To minimize variables:

Only perform database reads. All 100 million rows fit in DRAM and the database is prewarmed.
Database client uses IPC rather than TCP sockets to access the database.

This configuration ensures the workload is CPU- and/or memory-bound with no disk I/O or network overhead.

4KB Pages, 128 Byte Rows

On an AMD EPYC processor, using 4KB pages and 128 database connections, a single Linux server can perform over 3.5 million database reads per second.

4KB vs 2MB Pages, 128 Byte Rows

With the same hardware, database, table, data, and queries, using 2MB pages yielded up to 8x the throughput compared with 4KB pages.

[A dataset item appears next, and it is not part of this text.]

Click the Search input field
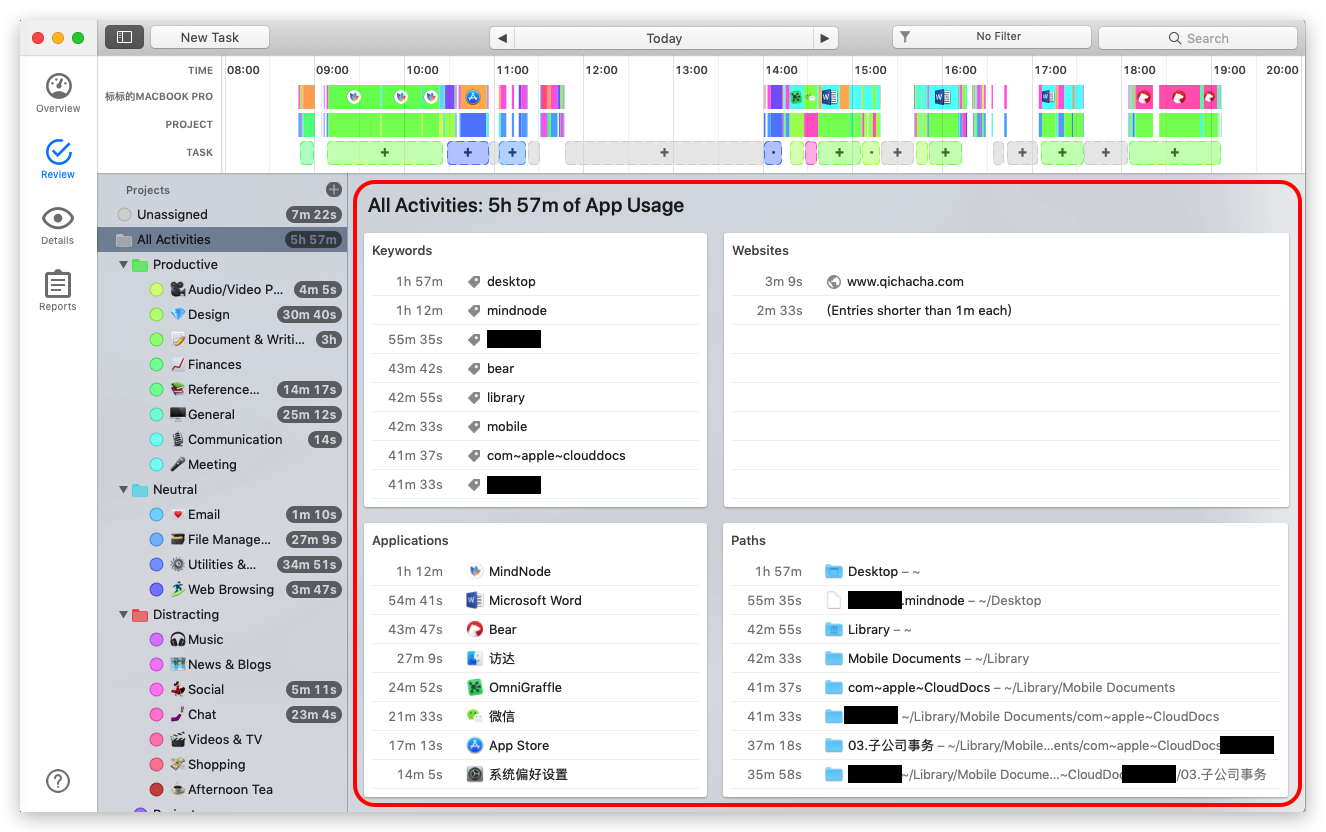The image size is (1326, 832). tap(1200, 38)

4KB vs 2MB Pages, 8KB Rows

For 8KB rows, 2MB pages provided approximately 8x the throughput of 4KB pages.

4KB vs 2MB Pages, 16KB Rows

For 16KB rows, 2MB pages achieved roughly 5x the throughput of 4KB pages for the same hardware and workload.

2MB vs 1GB Pages

Given the large advantage of 2MB over 4KB pages, does 1GB offer a similarly large additional benefit? For the tested row widths (128 bytes, 8KB, and 16KB), 1GB page throughput was between 1% and 21% higher than 2MB pages. While up to 21% is meaningful, it is not comparable to the 8x improvement seen versus 4KB pages. Testing with rows wider than 2MB might show larger differences between 2MB and 1GB pages.

Kubernetes Node Specialization

Early Kubernetes workloads were often small, stateless web-based applications such as load balancers, web servers, proxies, and application servers. For that use case, 4KB pages are appropriate.

More specialized workloads now run on Kubernetes clusters that have nodes with different hardware and software requirements. For example, machine learning workloads can run on general x86_64 CPUs, but run much faster on nodes with GPUs or ASICs. Some nodes may have fast local storage, more RAM, or run ARM64 CPUs.

Not all Kubernetes nodes are identical. Nodes can be defined and advertised using DaemonSets or node labels. Using pod selectors to match node labels allows the Kubernetes scheduler to run pods on the most suitable nodes automatically.

The diagram above shows a Kubernetes cluster with four types of specialized nodes.

What You Can Control to Optimize Databases on Kubernetes

Factors typically outside your control:

Row/record width in the database
Number of rows/records in your database
Database working set size
Concurrency and access patterns to data in the database
CPU TLB capacity

Factors you can control within your Kubernetes cluster:

Whether the Linux kernel on x86_64 Kubernetes nodes uses 4KB, 2MB, or 1GB pages
How many large pages (2MB or 1GB) you configure on the host
Memory and large page resource requests and limits for Kubernetes applications

You can choose to configure a set of machines to run database workloads with 2MB or 1GB large pages. Configuring large pages is done at the Linux kernel level, not at the Kubernetes or container level. Transparent huge pages are usually disabled because they rarely improve database performance and can waste memory.

Configuring 2MB pages on Linux x86_64 is straightforward on most distributions and often does not require boot-time parameter changes. Configuring 1GB pages varies by distribution and typically requires boot-time parameters. 1GB pages have been configured successfully on recent Intel Xeon and AMD CPUs for distributions such as Red Hat Enterprise Linux, Oracle Linux, CentOS, Ubuntu, and SuSE.

How Many Large Pages Should You Configure?

The answer is database-specific. It depends on the node RAM, how many other non-database pods will run on the node, how much RAM those pods need, and the marginal benefit your database gets from additional memory.

Summary

Most popular databases see performance benefits from large pages on Linux x86_64.
Kubernetes supports 4KB, 2MB, and 1GB Linux pages.
For historical reasons, most Kubernetes clusters use 4KB Linux pages by default.
Many clusters already optimize some nodes for specific workloads (for example, machine learning, fast local storage, or stateless web apps).
Consider adding node types optimized for database performance by configuring the Linux kernel to use 2MB or 1GB pages on those nodes.
Choose an appropriate mix of large pages and 4KB pages on those machines based on your database workload.